Health Minister Ya’acov Litzman, who also lives in a neighborhood under clampdown, warned against stigmatizing entire communities, saying the government must not close down neighborhoods as a result of the makeup of its population, but because of objective criteria.
“Using the definition that movement needs to be limited only in haredi areas is misguided and defames an entire segment of the population that listens to the law and the rabbis,” he said.
And UTJ politician Moshe Gafni said the move bordered on the “scandalous,” and that it was destroying public trust in the decision-makers, a commodity badly needed when managing a crisis of this magnitude, and asking significant sacrifices from the population.
In the view of the haredi politicians, the decision to focus on the haredi neighborhoods is somehow akin to collective punishment.
Except that it isn't.
Israel is not punishing, nor blaming, the haredim (though some public individuals have regrettably done so, and have been rightfully criticized for that). What the government is doing is taking the information that it has and, to the best of its ability in fighting an unseen enemy whose behavior cannot entirely be predicted, making what it believes are the best defensive decisions possible.

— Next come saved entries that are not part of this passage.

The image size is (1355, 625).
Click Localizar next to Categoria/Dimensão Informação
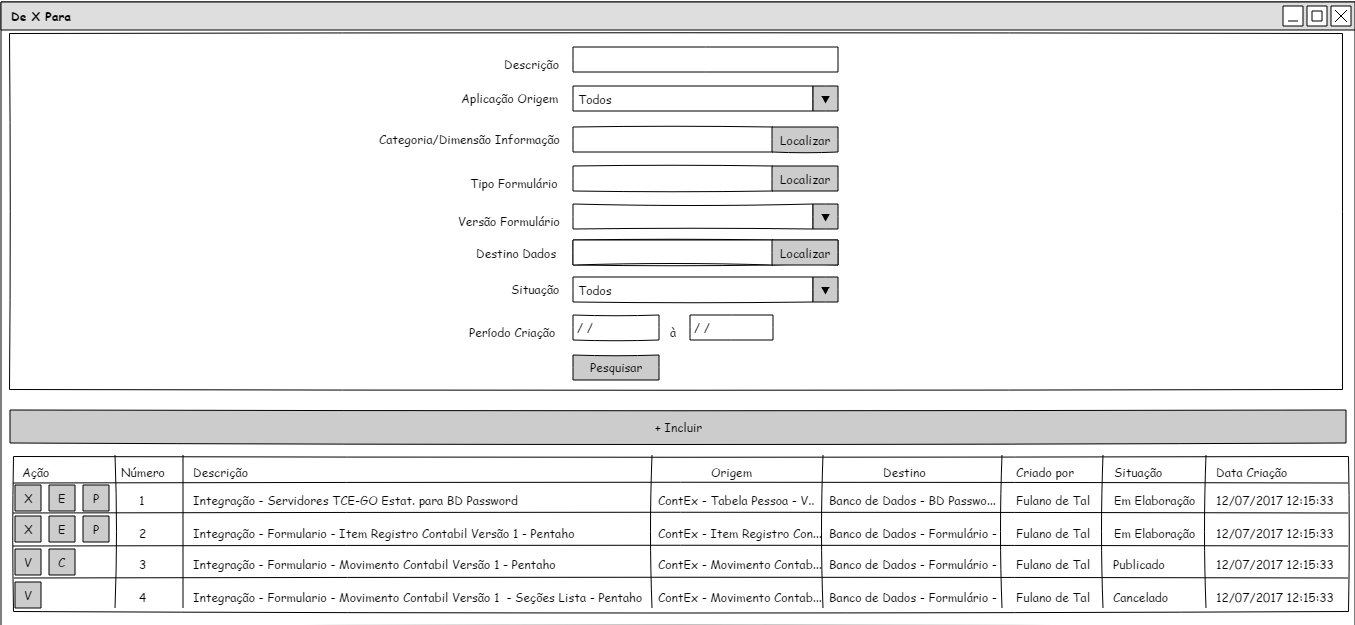(x=804, y=141)
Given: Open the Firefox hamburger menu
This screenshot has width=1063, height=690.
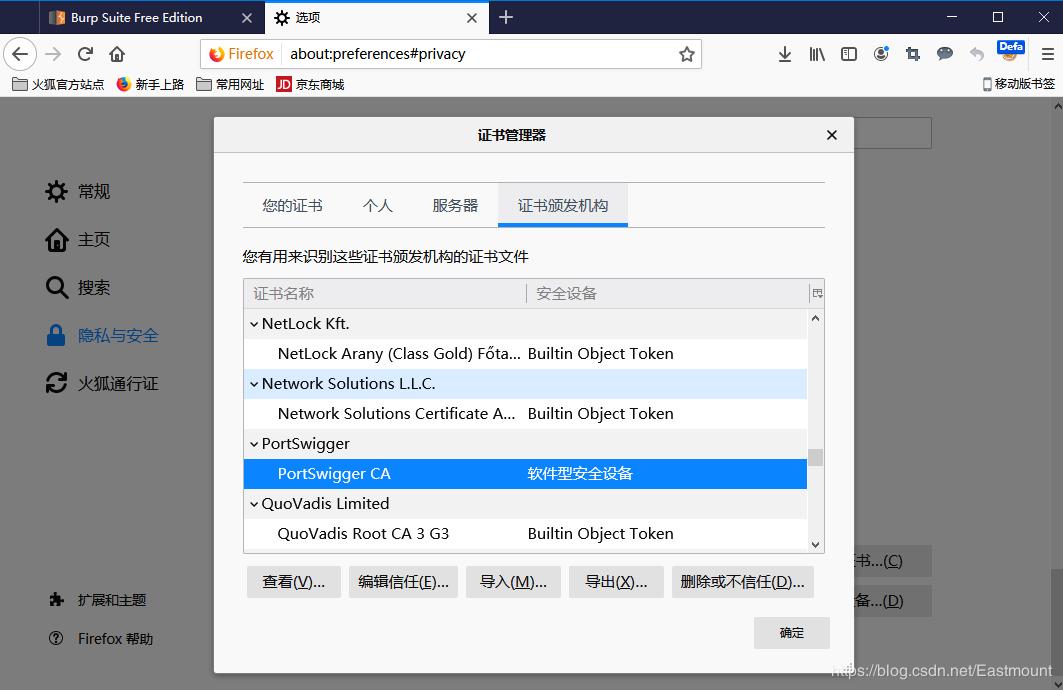Looking at the screenshot, I should pyautogui.click(x=1046, y=54).
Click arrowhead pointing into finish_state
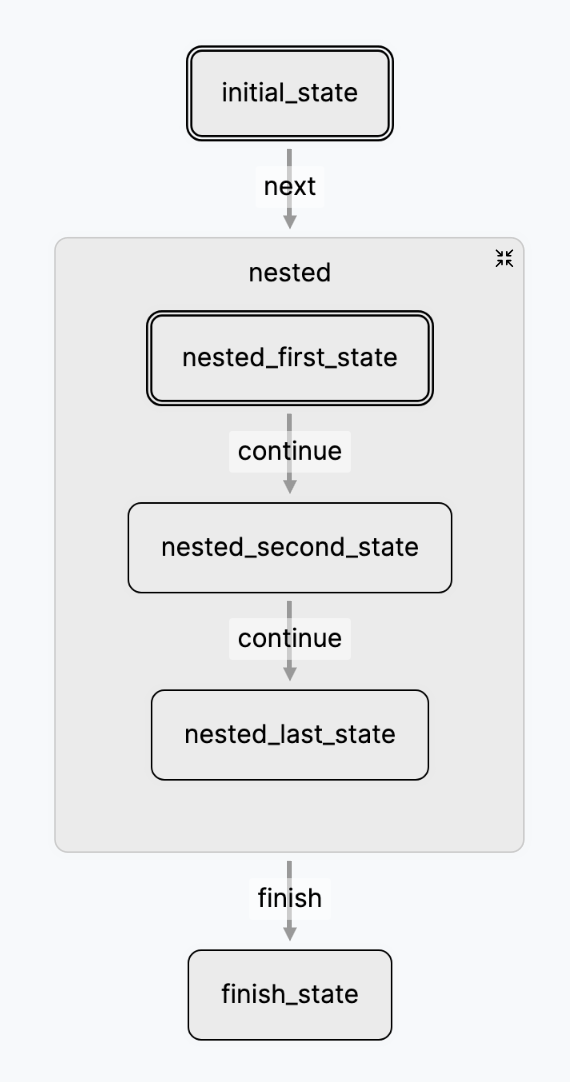 tap(290, 933)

Quarantining coronavirus hot spots to keep the virus from spreading to other areas with a lower infection rate has been deemed an effective way to stem the spread of the virus. It is not aimed at punishing haredim.
Litzman, the head of the Health Ministry whose officials are drawing up these guidelines, surely understands this, and should use his stature as a haredi government minister to explain that to his community. As should Deri.
There are objective reasons that led to the virus spreading rapidly in some haredi communities, among them crowded living conditions, the communal nature of religious life and the delay it took some haredi rabbis and community leaders to appreciate the danger of the virus and get their communities to heed the Health Ministry regulations.
One fact about the spread of the virus in Israel is that it has hit the haredi communities the hardest. According to Health Ministry statistics, areas with large concentrations of haredim are the worst hit by the pandemic. For instance, in Bnei Brak, 84 out of every 10,000 people are infected; in Kochav Ya’acov that number stands at 49; 48 in Elad.
In Jerusalem's predominantly haredi neighborhoods, 72 out of 10,000 are sick in Har Nof; 52 in the city’s northern haredi neighborhoods; nearly 50 in Ramat Shlomo and 48 in Givat Mordechai.
Haredi neighborhoods are not being quarantined because they are haredi neighborhoods, rather because these neighborhoods have been hit the hardest. It's not a punishment, it's wise public health policy and a preventive measure for the public good.
The country's haredi politicians should be spreading that message.